In the history of American politics there have been scallywags, barnstormers, upheavers, and a few carpet munchers. These are the exceptions. The grand majority of America’s politicians are careerists who balance saying much with doing just enough to be reelected. Then there is John Boehner, a man who can not seem to find a single thing to say, so he just disagrees.
All of his slothlike movements can at best be called flacid. When it comes to political action he has served only as an obstacle, never the momentum. He is that friend who always complains about what everyone wants to do but when confronted with an alternative he says: I’m cool with whatever.

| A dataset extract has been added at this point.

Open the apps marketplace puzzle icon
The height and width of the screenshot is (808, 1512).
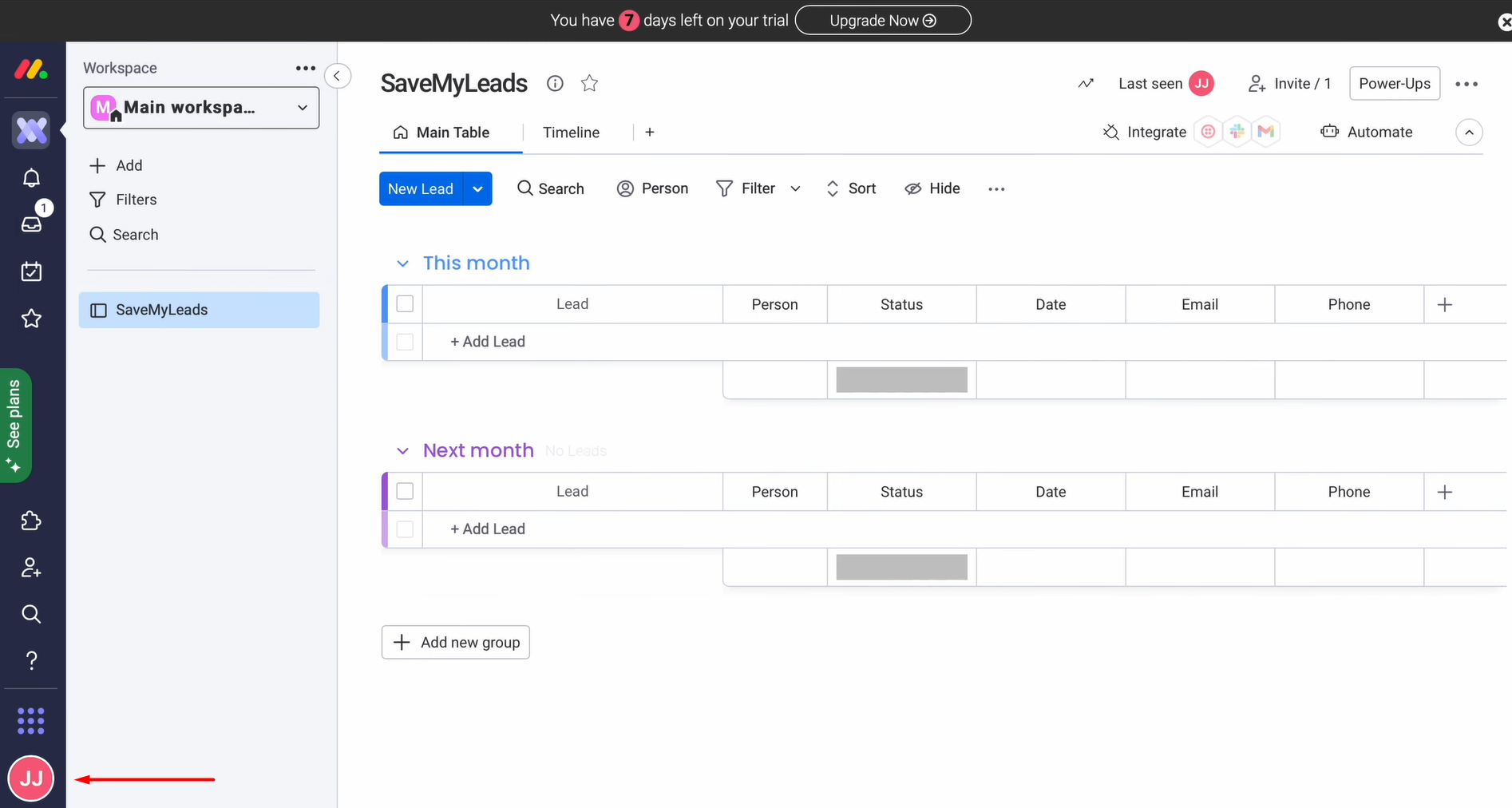[x=31, y=521]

Boehner rose to prominence during the days of The Unethical Amphibian’s tenure atop the house. He witnessed that cultivating controversy can bite the hand that inflames it. He learned that when courting conservatives, big talk was better than big action. He learned that to stay in the game as long as possible, your head can’t be much higher than anyone else’s, because when the ceiling comes crashing down, it is the biggest heads that get hit first, and Gingrich’s was smashed completely (it still hasn’t reformed properly).

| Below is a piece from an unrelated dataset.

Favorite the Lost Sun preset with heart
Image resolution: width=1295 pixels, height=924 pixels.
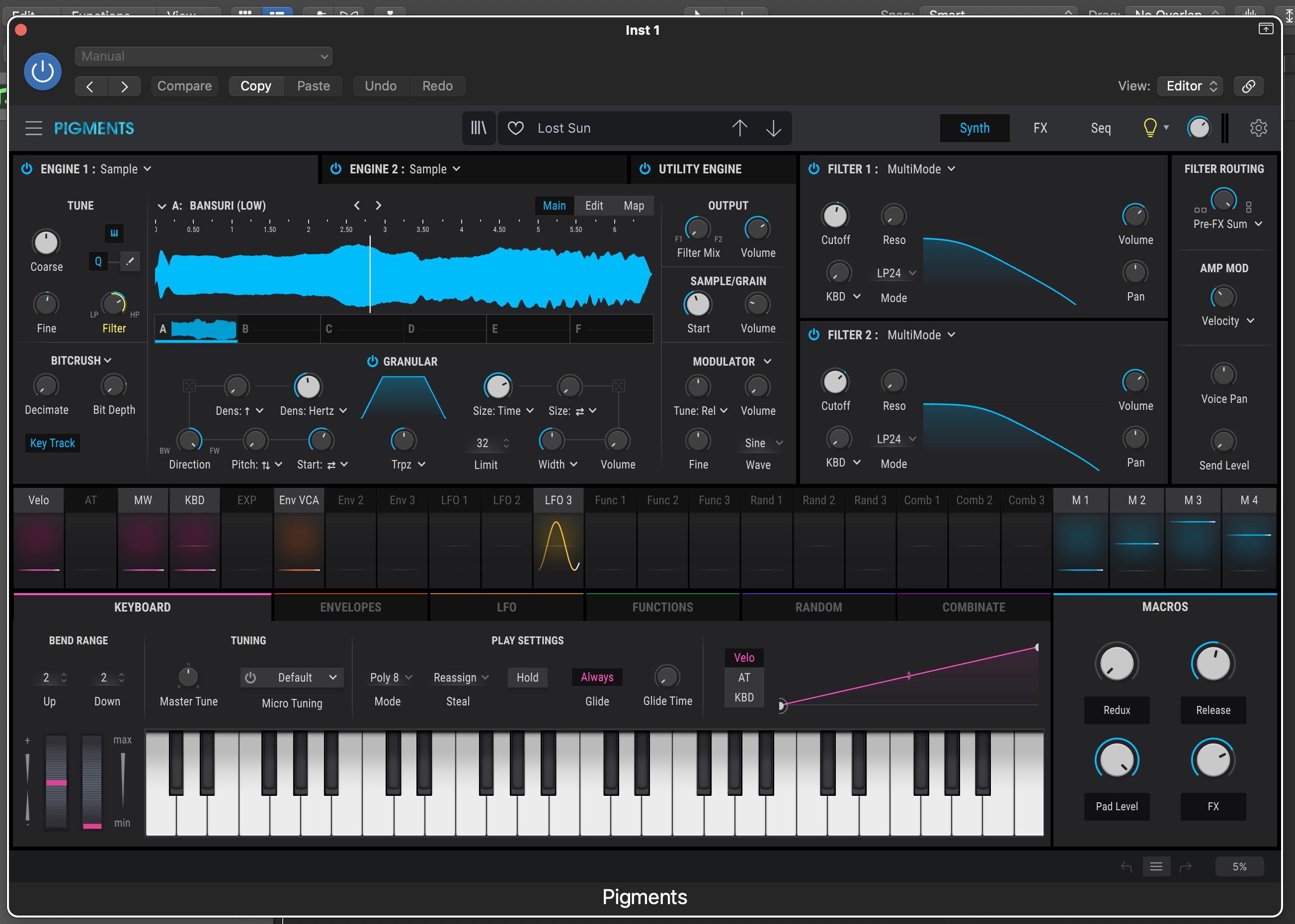(515, 128)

America needs john Boehner like he needs his name pronounced correctly. It is a sad stamp on the American system that an ambivalent handpuppet can rise to such a high echelon. Instead of providing a fiery opposition or majority position filled with ideas for progress and advancement, it seems that Boehner’s only goal is to be as tan in January in north America as physically possible, and in that regard he truly excels. If only the House of Representatives was a tanning booth, he would really crank it up.